Kathryn Kellogg, the Vallejo, California, author of the Going Zero Waste blog and a content creator for Pela Case, a Canadian eco-friendly smartphone case maker, offers many zero waste swaps. “I use silicone cupcake liners instead of paper, bar soap in lieu of plastic-packaged body wash and make my own lip balm.” She also has alternatives for sponges, plastic wrap, cooking pans and toothbrushes. Consider her 31-day challenge at GoingZeroWaste.com/31-day-video-challenge. She notes, “Since I started working toward zero waste, I have more confidence, am able to speak up about less waste and am mindful when I shop.”
A World View
In May, Johnson toured 16 countries in 17 days giving presentations. “Surprisingly, we often had to open another room because interest was higher than expected. In Russia, they broadcasted my talk to 17 cities,” she says.
Johnson learned that many countries have no waste collection or recycling programs. Plastic bottles, bags and trash litter many landscapes. “Life in the United States is different. Here, we have bigger houses, need more and create more waste. Elsewhere, grocery shopping is done daily instead of weekly, produce is local, seasonal and sustainable instead of imported,” she observes. “In a way, it’s easier to go zero waste there because they’re using just what they need. Everyone deserves a place to live and life’s necessities. Past that comfort level, it’s excess.”

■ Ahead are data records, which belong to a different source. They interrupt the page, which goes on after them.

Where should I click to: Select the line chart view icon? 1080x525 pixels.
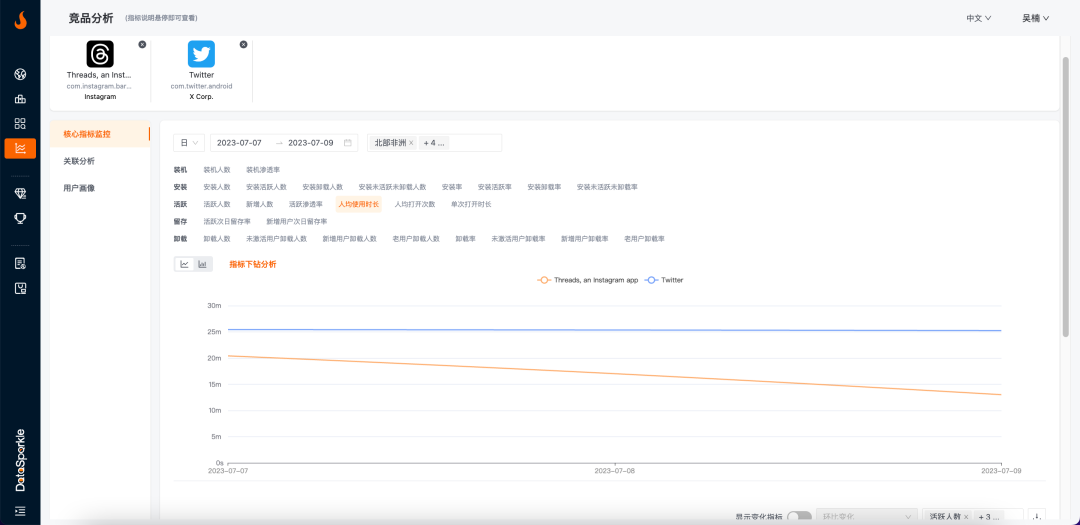tap(184, 264)
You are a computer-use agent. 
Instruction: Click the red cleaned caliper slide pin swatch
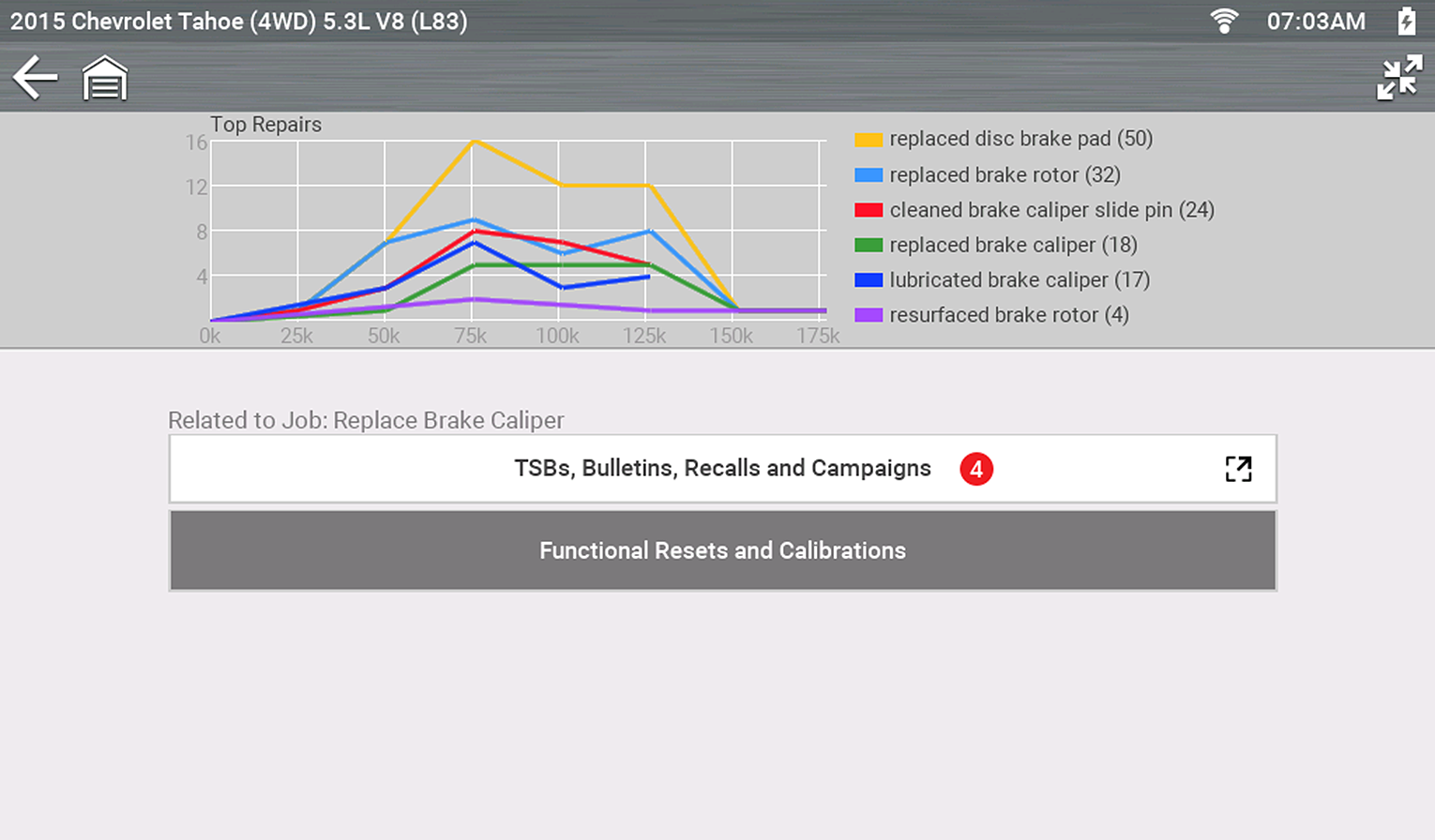[x=869, y=210]
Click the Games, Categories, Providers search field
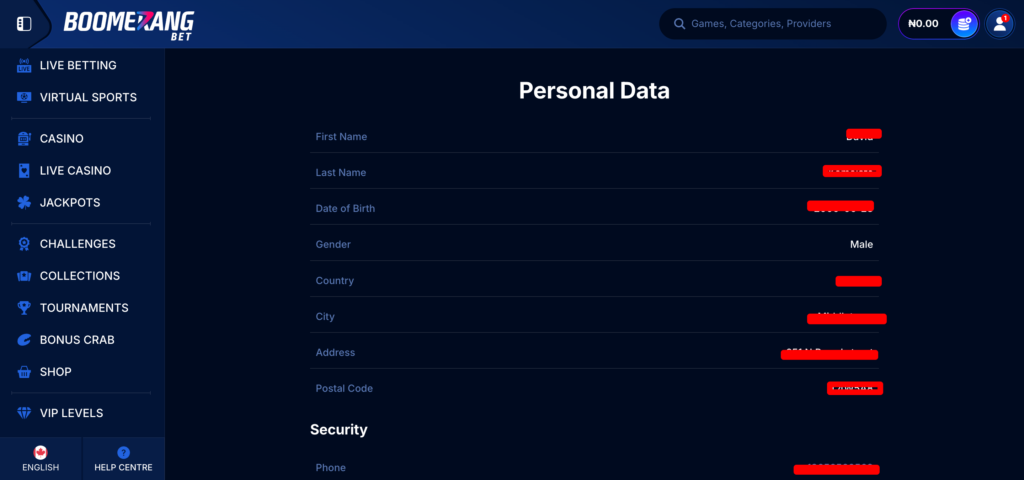1024x480 pixels. click(x=773, y=24)
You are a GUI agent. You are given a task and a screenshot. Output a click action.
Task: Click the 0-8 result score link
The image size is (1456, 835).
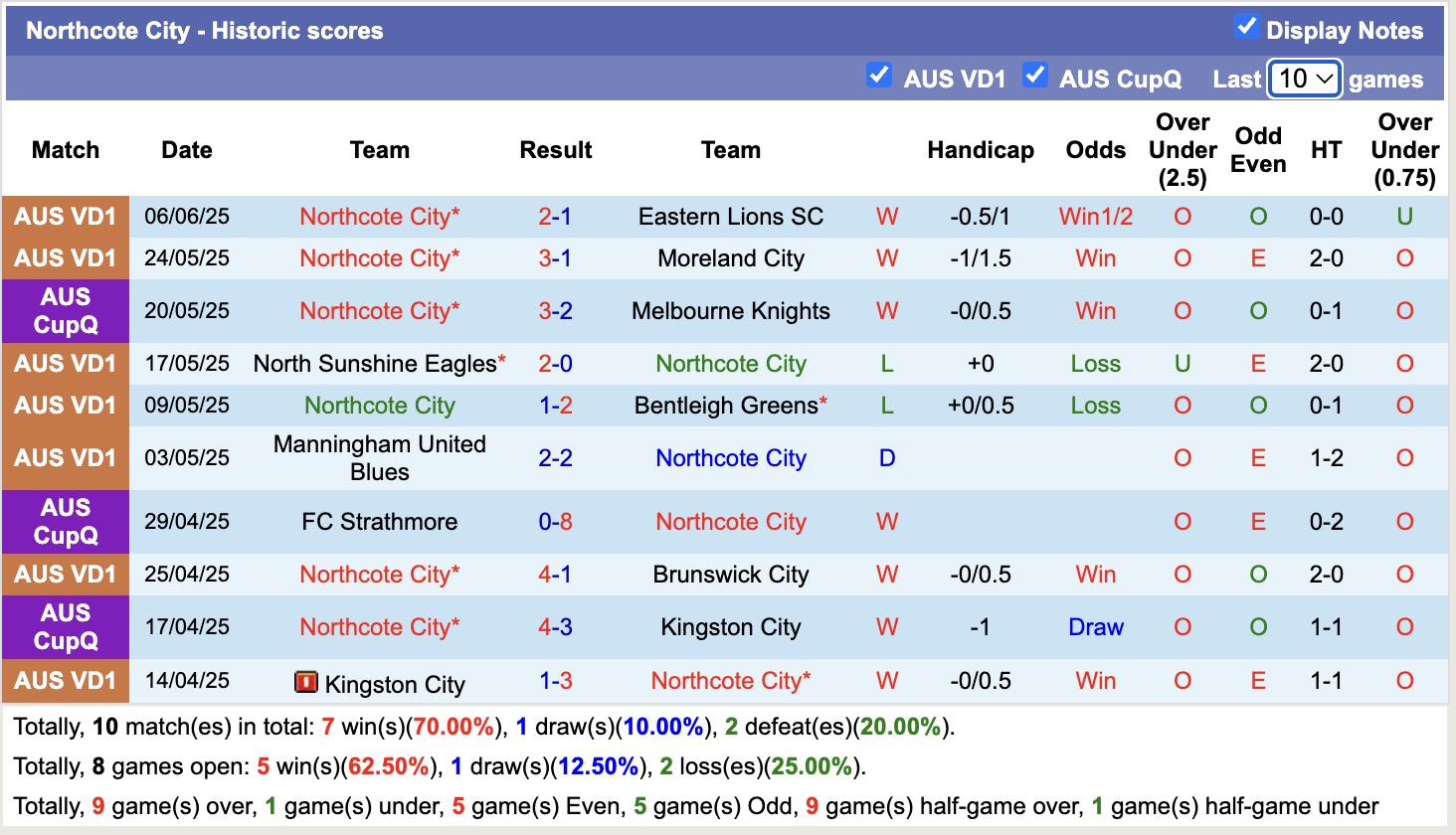[555, 522]
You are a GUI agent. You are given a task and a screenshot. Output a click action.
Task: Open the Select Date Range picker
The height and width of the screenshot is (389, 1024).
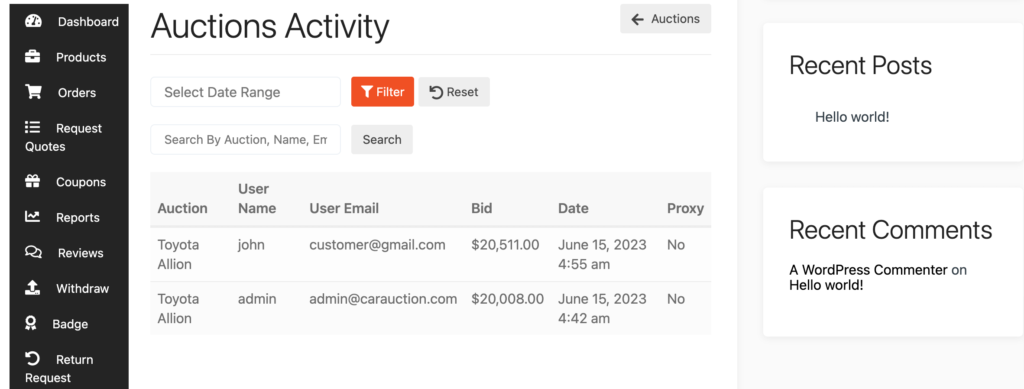coord(246,92)
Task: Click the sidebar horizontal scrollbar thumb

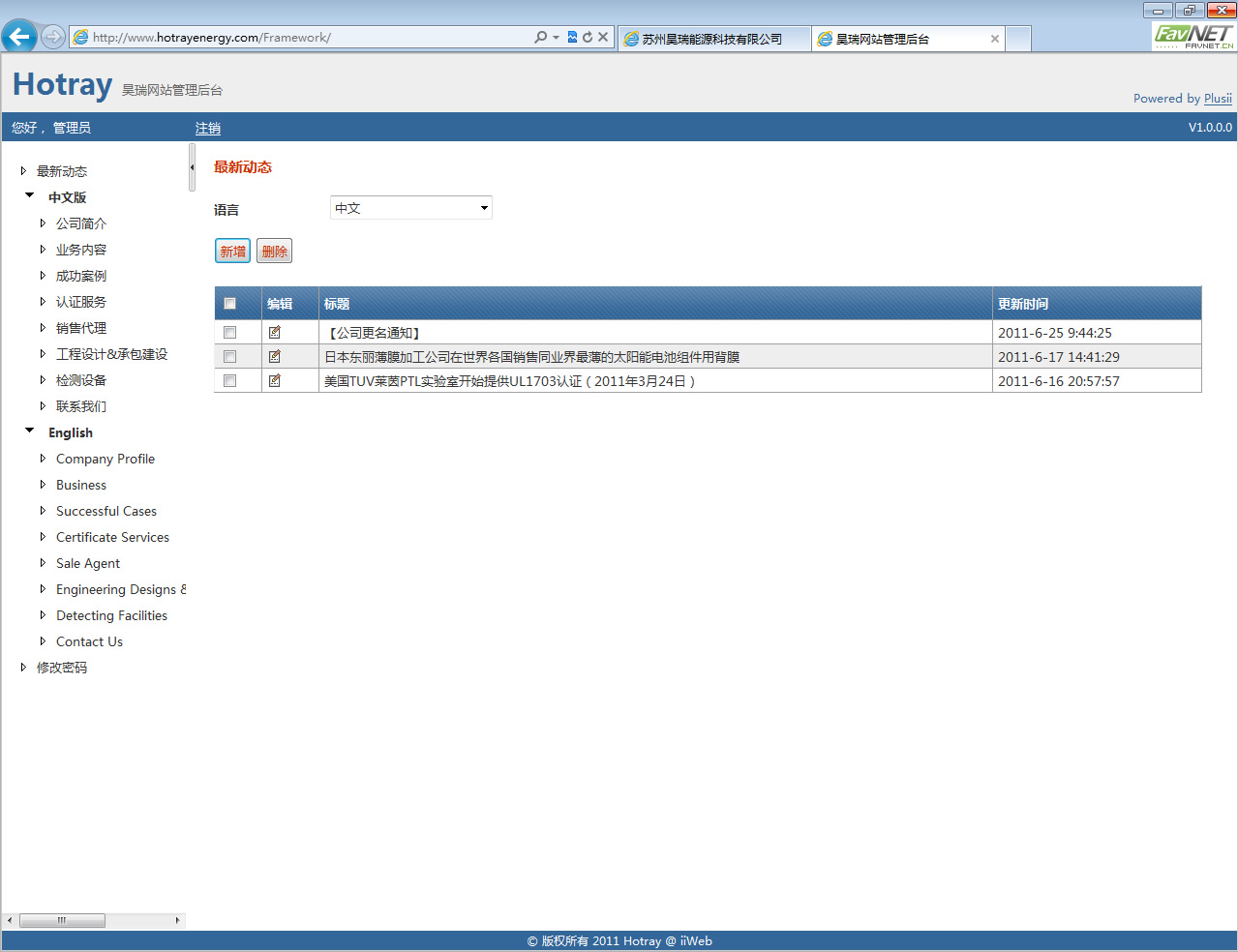Action: pos(62,920)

Johnson sees rapid changes underway in consumer thinking and is hopeful looking forward. “I don’t want to tell others how to live. I just want to share our experiences. The United States’ example has a huge impact worldwide. Zero waste is the necessary lifestyle of the future, and it begins at home.”
Connect with the freelance writer via AveryMack@mindspring.com.
Fun Places to Start
• With the PaperKarma junk mail app, take a picture to unsubscribe from receiving bulky catalogs, credit card offers and unwanted paper mail.
• Nike recycles worn-out sneakers, submitted pre-washed for odor removal, into Nike Grind, a material used to create athletic and playground surfaces and more.
• Students in K-12 schools across the continental U.S. and parts of Canada can collect and repurpose all brands of plastic markers, including dry-erase and highlighters. A minimum of 100 markers and up to 40 pounds is the suggested package. Crayola’s Colorcycle program provides prepaid FedEx shipping labels.
• Rubber bands can be donated to local schools or to the post office for mail carriers’ use.
• Donate old cell phones to charities. Because it reduces the need for coltan, an African ore mined in endangered gorilla habitat, zoos in San Diego, Oklahoma City, Oakland and Cincinnati are among those collecting cell phones for recycling.
• Listfully.org takes the guesswork out of gift giving. A user can select a date night at a favorite spot, a donation to charity or any item. It’s not limited to a particular store or occasion. Avoid unwanted gifts and the guilt of regifting.
• Use SwoondleSociety.com to swap children’s clothing and keep clothes out of landfills.
The most Earth-conscious option is to reduce, re-use, then recycle or donate to charities.
This article appears in the September 2018 issue of Natural Awakenings.